L’ancien Hôtel de la Gare et café Verlingue, témoin de l’architecture vernaculaire boulonnaise de la seconde moitié du XIXème siècle, est situé dans la commune d’Hesdigneul-lès-Boulogne [1], dans le département du Pas-de-Calais. Environné d’une végétation dense et de belles villas de la même époque, il marque l’entrée du centre-bourg et présente une façade principale remarquable avec ses carreaux de céramique bleu azur et ses éléments architecturaux typiques.
Sa position à proximité de la voie ferrée lui donne une belle visibilité renforcée par la linéarité de sa couverture [2] et par l’éclat de sa façade principale.
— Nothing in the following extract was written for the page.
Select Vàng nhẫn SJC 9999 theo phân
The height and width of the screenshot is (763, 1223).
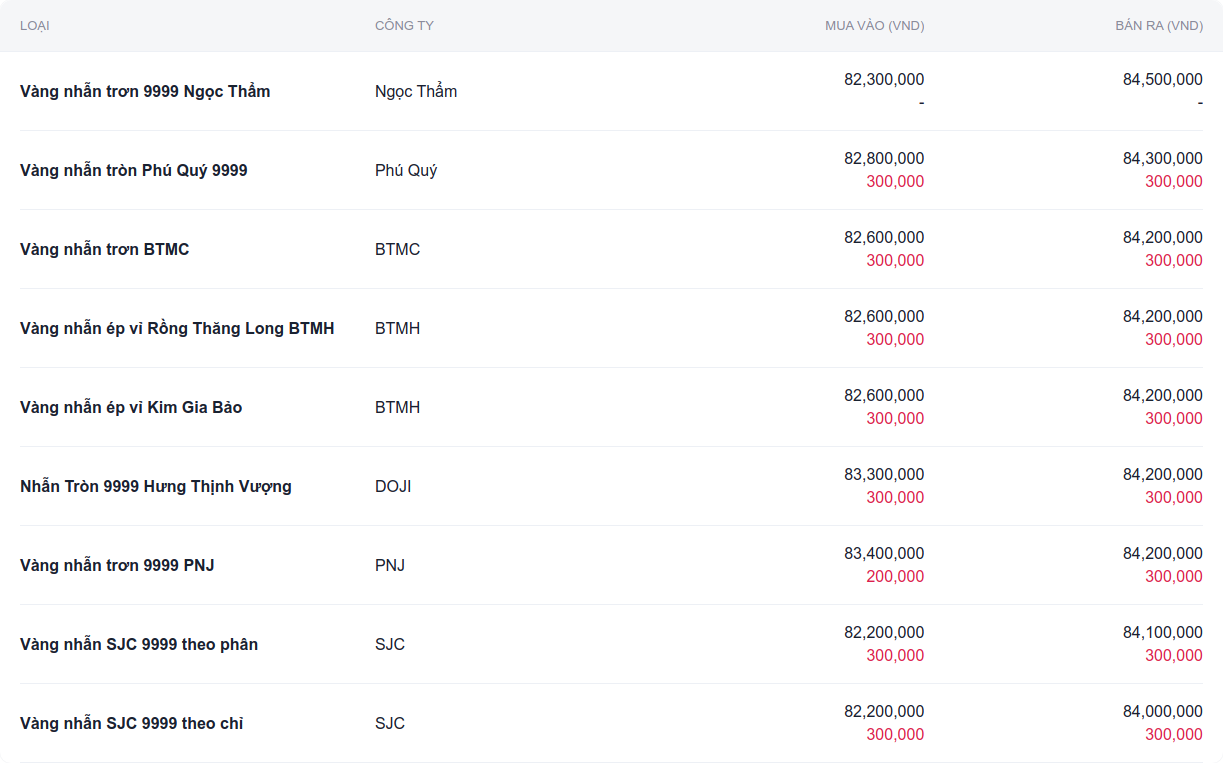[x=139, y=644]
Celle-ci, orientée sud-ouest, est exposée au soleil toute la journée et constitue l’unique exemplaire d’une façade intégralement couverte de carreaux dans le Boulonnais, et dont les frises et décors présentent des motifs rares.
Signée par un carreau « Fourmaintraux-Courquins » [3], elle témoigne de l’importance de la fabrication des carreaux émaillés de Desvres au XIXème siècle.
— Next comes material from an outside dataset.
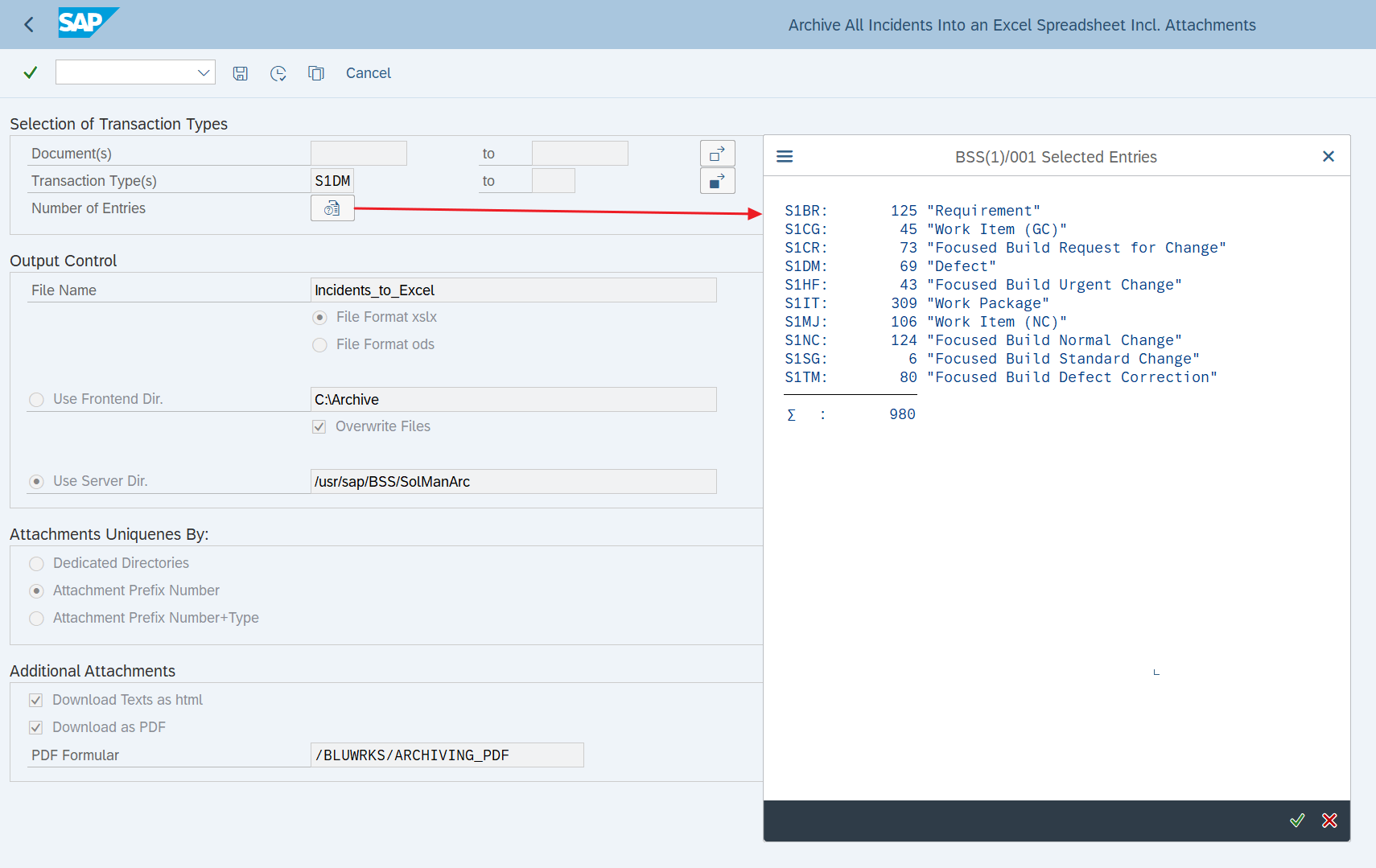The height and width of the screenshot is (868, 1376).
Task: Expand the command field dropdown
Action: pyautogui.click(x=204, y=73)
L’ancien hôtel-café incarne bien plus qu’une simple recherche esthétique. Au-delà de cette décoration, il témoigne d’une véritable ingéniosité architecturale et paysagère, conçue dans une vision à long terme. En effet, de multiples éléments finement travaillés , intégrés à sa structure n’ont pas uniquement un caractère esthétique, mais aussi fonctionnel car ils contribuent à la préservation et à la durabilité de l’édifice. C’est ainsi que l’on découvre sur ce bâtiment des éléments caractéristiques [4] de l’architecture traditionnelle boulonnaise, sublimés par une qualité esthétique exceptionnelle [5], attestant du mariage réussi entre l’aspect pratique et l’expression artistique.
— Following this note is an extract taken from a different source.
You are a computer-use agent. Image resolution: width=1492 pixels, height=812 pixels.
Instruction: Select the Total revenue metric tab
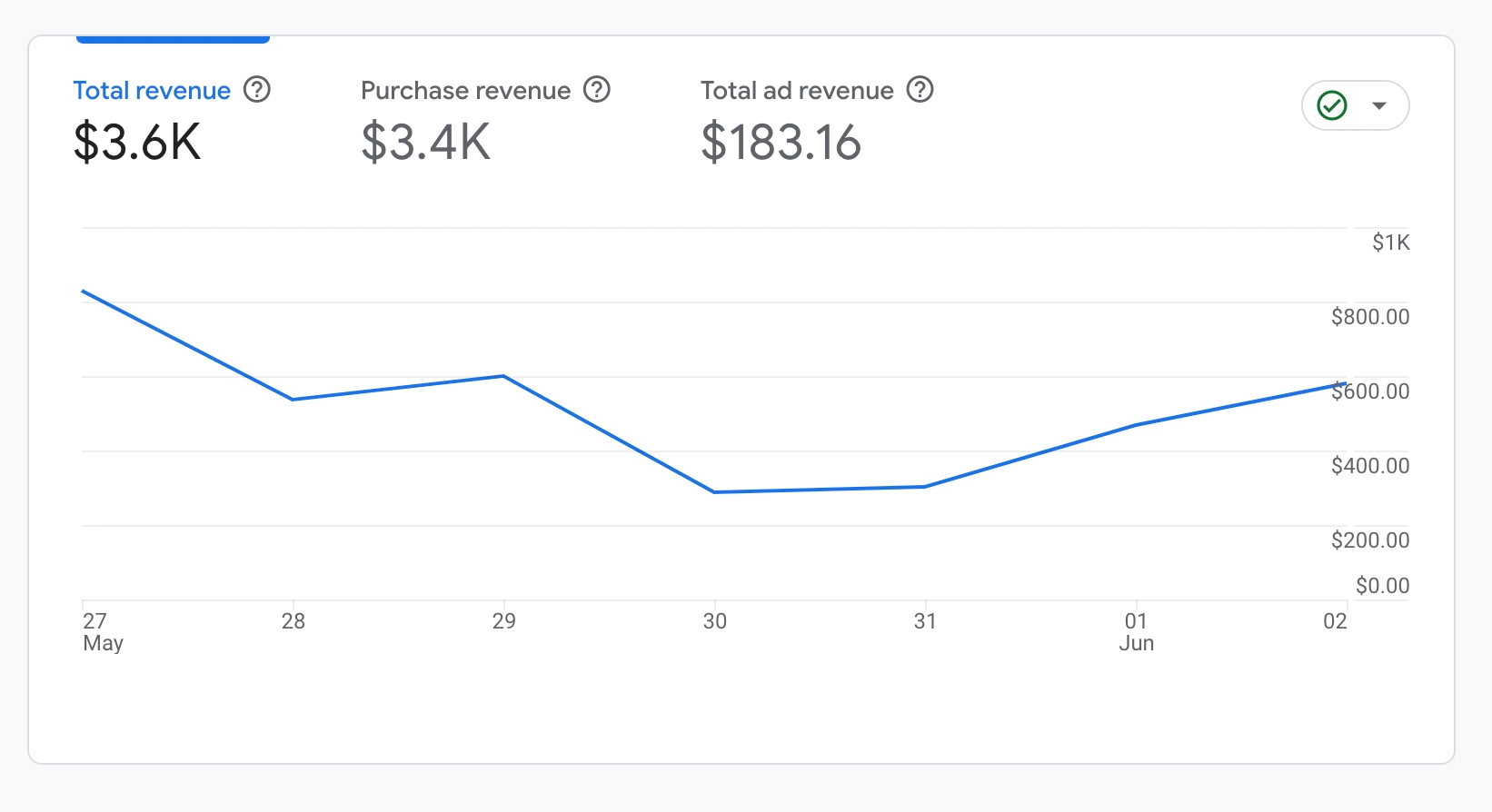pyautogui.click(x=152, y=91)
Le café et les autres bâtiments (les villas, l’ancienne maison du garde-barrière et l’ancienne gare susmentionnées) n’ont pas connu de modifications majeures (destruction, percement, agrandissement, etc.) au long du XXème siècle et sont longtemps restés inchangés, constituant une sorte de musée à ciel ouvert [6].
L’état actuel de la façade principale ne permet plus d’apprécier son aspect originel. L’usure, le manque d’entretien et des restaurations inadaptées ont abouti à une dégradation avancée. Divers maux fragilisent petit à petit le bâtiment et causent la disparition lente mais visible de l’habillage en carreaux de céramique [7]. Les seuls travaux de réfection engagés ont consisté à remplir les cratères par du mortier de ciment, accélérant la dégradation [8]. Les pièces décollées n’ont pas été récupérées et les modifications nécessaires au découpage prévu en cinq lots vont encore détériorer la façade d’origine. D’autres changements regrettables opérés au fil du temps sont à noter : disparition des volets en bois ; remplacement d’une lucarne boulonnaise typique par une lucarne rampante ; disparition de deux conduits de cheminée ; remplacement des menuiseries traditionnelles en bois à deux vantaux et huit carreaux par des menuiseries standards de type PVC ; remplacement des pannes traditionnelles vernissées par des tuiles mécaniques aux deux extrémités de la couverture.
Appel à la préservation
Malgré l’état actuel des bâtiments, beaucoup d’éléments des décors d’origine sont encore présents. C’est pourquoi Sites & Monuments a récemment déposé une demande de classement au titre des monuments historiques auprès de la Direction régionale des affaires culturelles (DRAC) des Hauts-de-France. Un classement permettrait d’éviter que l’édifice ne soit ruiné, ou qu’une dégradation trop avancée de cette façade exceptionnelle n’aboutisse à une démolition-rénovation. Il est essentiel d’agir rapidement afin de préserver ce témoignage de la production de carreaux de faïence de Desvres ainsi que de sa qualité technique et esthétique. Cette protection espérée pourrait ouvrir la voie à celle d’autres édifices représentatifs de l’architecture traditionnelle du Boulonnais.